… I whipped out my computer and promised myself I would write a blog entry before I transfer trains in Karlsruhe.
First off, I have to rave about the trains (like every other American tourist). They’re incredible – and a lot of fun (for me, anyways). Thanks to this Munich trip, I’m getting to ride my first high-speed Inter-City Express (ICE) train.
I have no concept of how to judge how fast we’re traveling. I think we’re passing cars on the Autobahn that I see in the distance, though. And seeing as there’s no speed limit on the Autobahn, I take it that we’re going pretty fast.
A lot of things stand out about the trains here:
- They are impeccably on time. Five minutes late for an inter-city train here is really late. A train I took in Switzerland once was 15 minutes late (a regional train, so different standards), but people were still visibly upset.
- Because everything is so punctual, and train stations are smaller than airports (though sometimes mazes in their own right), connection times are often just 5-15 minutes. I have only 7 minutes in Karlsruhe. It makes a one-hour airport layover seem like a joke.

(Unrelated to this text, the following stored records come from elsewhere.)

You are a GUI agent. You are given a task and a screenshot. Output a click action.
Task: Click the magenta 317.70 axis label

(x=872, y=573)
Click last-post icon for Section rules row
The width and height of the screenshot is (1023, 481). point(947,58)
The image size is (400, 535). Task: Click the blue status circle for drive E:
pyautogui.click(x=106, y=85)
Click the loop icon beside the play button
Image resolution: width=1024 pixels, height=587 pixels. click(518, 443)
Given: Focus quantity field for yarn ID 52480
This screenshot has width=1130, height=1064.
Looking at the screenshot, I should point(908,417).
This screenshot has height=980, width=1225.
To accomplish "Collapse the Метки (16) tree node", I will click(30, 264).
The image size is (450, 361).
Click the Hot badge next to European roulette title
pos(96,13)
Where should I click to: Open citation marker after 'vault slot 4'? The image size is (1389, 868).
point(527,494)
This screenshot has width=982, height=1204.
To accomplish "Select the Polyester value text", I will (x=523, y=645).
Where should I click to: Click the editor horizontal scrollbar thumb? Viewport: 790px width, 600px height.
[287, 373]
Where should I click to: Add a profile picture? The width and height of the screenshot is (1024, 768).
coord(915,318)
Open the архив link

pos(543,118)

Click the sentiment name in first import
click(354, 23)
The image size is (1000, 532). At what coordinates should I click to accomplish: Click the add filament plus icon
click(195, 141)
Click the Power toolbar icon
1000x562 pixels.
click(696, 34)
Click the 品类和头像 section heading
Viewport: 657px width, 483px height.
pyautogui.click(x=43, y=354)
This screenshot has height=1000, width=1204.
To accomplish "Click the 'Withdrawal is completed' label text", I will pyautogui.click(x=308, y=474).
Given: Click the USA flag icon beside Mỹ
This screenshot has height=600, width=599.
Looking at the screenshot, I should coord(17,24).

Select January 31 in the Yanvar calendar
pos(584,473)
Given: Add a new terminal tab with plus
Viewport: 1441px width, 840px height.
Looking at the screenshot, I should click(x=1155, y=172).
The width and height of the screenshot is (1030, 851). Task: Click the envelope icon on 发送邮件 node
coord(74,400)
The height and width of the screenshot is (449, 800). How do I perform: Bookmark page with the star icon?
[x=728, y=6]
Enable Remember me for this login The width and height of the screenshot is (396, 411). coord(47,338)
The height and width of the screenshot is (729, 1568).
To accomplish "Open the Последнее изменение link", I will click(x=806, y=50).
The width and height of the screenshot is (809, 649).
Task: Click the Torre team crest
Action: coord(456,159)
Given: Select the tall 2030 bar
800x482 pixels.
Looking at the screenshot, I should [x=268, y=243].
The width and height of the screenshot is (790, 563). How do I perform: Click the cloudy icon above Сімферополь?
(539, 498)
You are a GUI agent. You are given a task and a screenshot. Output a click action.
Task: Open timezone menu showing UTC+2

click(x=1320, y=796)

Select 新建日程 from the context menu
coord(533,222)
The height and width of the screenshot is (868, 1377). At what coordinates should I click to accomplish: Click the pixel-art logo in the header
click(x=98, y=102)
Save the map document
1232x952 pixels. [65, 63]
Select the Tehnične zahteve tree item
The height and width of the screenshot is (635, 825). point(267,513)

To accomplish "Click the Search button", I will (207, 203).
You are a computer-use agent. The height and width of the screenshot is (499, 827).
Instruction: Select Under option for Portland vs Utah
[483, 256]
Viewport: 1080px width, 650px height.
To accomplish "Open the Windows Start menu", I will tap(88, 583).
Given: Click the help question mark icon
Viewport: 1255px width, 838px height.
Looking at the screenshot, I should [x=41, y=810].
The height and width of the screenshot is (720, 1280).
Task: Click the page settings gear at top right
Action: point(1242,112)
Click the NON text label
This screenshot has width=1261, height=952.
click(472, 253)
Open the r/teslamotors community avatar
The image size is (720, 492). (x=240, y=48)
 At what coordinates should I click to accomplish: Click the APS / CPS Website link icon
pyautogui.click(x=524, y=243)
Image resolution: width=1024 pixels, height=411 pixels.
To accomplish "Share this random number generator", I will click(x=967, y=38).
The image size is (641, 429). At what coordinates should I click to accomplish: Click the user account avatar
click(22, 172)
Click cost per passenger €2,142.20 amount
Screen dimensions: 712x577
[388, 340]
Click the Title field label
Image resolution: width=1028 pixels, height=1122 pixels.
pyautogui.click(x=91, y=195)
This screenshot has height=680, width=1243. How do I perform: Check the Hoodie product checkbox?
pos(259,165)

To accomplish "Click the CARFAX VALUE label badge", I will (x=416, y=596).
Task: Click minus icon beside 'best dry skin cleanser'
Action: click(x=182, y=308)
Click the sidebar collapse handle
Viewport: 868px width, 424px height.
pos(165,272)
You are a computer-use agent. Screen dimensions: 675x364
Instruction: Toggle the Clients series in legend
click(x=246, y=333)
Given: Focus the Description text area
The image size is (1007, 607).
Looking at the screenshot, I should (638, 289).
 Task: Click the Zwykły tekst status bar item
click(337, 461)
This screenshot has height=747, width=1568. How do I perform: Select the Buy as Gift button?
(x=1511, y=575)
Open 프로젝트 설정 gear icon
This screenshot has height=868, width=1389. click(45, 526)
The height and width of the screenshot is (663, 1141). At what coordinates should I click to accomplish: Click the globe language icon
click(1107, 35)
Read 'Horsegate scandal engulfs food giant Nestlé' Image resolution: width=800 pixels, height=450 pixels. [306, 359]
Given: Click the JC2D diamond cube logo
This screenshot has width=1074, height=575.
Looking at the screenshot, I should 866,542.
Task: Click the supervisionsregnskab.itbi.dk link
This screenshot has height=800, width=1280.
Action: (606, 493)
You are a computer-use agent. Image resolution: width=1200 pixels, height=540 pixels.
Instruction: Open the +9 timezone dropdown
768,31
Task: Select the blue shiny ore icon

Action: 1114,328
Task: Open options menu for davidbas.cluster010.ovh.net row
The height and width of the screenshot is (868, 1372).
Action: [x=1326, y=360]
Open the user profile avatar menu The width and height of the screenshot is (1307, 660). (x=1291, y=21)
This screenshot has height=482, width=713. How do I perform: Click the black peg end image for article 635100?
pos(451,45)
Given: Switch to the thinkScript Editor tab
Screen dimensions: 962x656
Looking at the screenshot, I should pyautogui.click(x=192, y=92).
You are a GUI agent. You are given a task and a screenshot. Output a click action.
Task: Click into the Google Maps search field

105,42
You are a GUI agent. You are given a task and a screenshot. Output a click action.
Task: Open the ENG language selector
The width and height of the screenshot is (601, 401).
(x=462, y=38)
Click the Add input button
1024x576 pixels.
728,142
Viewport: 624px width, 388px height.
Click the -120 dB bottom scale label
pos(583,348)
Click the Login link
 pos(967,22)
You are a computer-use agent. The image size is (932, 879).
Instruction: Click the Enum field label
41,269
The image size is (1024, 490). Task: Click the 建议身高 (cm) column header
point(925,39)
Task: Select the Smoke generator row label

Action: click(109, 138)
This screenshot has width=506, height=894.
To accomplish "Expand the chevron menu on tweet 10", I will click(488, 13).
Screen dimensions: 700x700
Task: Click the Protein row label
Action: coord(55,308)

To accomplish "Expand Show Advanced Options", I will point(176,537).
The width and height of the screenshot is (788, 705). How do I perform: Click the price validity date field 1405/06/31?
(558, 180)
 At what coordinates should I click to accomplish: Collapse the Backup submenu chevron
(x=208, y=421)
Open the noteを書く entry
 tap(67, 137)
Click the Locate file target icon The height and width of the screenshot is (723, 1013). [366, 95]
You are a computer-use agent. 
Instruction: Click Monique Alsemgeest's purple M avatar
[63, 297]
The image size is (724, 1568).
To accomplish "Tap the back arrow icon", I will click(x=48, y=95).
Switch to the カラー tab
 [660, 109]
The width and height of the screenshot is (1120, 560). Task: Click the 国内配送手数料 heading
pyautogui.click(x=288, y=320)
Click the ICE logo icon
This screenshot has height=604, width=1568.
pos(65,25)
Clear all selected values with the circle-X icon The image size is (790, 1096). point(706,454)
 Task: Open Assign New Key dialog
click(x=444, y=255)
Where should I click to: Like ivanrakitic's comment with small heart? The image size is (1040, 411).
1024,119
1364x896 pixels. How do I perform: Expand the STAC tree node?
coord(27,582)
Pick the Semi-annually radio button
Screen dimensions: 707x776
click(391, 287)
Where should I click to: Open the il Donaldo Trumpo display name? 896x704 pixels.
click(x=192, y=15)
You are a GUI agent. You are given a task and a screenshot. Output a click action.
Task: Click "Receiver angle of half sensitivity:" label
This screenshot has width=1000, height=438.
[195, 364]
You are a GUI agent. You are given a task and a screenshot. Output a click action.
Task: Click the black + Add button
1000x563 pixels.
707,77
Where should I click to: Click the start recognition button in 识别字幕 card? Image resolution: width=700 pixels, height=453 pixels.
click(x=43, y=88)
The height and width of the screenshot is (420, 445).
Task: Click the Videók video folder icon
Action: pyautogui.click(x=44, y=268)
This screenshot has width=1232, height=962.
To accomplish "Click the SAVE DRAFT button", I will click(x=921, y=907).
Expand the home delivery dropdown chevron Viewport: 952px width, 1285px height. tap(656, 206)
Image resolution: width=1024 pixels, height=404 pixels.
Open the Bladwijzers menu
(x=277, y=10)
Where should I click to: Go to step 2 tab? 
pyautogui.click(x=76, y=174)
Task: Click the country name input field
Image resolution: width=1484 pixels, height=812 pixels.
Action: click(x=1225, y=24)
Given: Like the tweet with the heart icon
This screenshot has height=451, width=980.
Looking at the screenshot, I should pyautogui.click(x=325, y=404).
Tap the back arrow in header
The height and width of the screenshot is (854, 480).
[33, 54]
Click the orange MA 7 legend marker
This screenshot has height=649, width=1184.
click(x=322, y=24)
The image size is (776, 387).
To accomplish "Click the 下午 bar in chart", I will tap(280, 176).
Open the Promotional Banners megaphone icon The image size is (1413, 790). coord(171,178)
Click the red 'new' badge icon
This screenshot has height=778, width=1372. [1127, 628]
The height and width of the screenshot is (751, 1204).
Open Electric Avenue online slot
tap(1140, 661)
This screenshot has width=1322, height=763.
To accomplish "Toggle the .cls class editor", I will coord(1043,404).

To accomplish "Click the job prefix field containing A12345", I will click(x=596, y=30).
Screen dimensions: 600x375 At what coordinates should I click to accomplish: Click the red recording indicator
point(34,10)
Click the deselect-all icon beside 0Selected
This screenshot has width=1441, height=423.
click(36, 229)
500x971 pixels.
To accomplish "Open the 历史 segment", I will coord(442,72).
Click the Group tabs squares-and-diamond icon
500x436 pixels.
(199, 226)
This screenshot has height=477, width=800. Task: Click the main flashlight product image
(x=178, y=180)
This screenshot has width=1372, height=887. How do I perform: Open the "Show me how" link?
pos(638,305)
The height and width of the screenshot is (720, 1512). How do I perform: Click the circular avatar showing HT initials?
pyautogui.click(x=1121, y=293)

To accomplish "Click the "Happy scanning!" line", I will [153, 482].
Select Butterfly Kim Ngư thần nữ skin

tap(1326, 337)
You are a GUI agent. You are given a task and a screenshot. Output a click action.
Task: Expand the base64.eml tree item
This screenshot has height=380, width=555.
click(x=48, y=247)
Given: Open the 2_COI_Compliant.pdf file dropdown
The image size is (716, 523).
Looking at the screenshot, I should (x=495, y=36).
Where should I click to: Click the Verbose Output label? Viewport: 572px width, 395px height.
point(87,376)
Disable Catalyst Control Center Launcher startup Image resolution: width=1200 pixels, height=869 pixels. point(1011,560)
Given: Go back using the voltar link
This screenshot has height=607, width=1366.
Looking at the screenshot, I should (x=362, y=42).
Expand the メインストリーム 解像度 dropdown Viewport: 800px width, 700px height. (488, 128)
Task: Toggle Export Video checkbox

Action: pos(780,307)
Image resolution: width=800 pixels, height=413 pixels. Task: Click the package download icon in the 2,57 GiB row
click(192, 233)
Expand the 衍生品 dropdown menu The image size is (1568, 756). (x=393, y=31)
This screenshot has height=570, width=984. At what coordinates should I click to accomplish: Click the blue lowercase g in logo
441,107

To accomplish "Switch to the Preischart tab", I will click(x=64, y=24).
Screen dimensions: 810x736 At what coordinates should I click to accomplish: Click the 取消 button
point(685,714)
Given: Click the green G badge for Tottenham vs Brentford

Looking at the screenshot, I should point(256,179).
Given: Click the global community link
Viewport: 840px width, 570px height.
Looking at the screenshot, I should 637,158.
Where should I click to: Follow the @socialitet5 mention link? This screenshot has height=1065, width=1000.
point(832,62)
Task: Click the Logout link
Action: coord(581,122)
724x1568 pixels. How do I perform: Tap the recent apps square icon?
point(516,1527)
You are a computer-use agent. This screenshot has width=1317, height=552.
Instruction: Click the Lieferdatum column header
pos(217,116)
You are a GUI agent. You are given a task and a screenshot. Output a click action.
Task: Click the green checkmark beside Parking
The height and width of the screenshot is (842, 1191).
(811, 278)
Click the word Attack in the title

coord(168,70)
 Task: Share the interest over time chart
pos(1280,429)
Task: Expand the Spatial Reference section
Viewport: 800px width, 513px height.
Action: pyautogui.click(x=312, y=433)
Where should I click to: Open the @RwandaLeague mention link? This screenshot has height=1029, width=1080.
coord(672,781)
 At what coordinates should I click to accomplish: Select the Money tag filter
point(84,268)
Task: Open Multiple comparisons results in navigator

- They’re quiet. It’s actually creepy how quiet this superfast train is. Surprisingly, though, it creates another problem. You can hear everyone else on the train. People talking, babies crying, businessmen typing, music leaking out of headphones (some kids really enjoy blowing out their eardrums) – there’s no ambient noise to drown any of it out.
- Train stations are surprisingly dangerous. Cargo trains often charge through the station at 50+ mph – one small step in the wrong direction or a little ignorance could be life-threatening. All you get for a warning is a quick announcement in German and an “Achtung durchfahrt!” message on the platform signage. But that’s not much, especially if you don’t understand German.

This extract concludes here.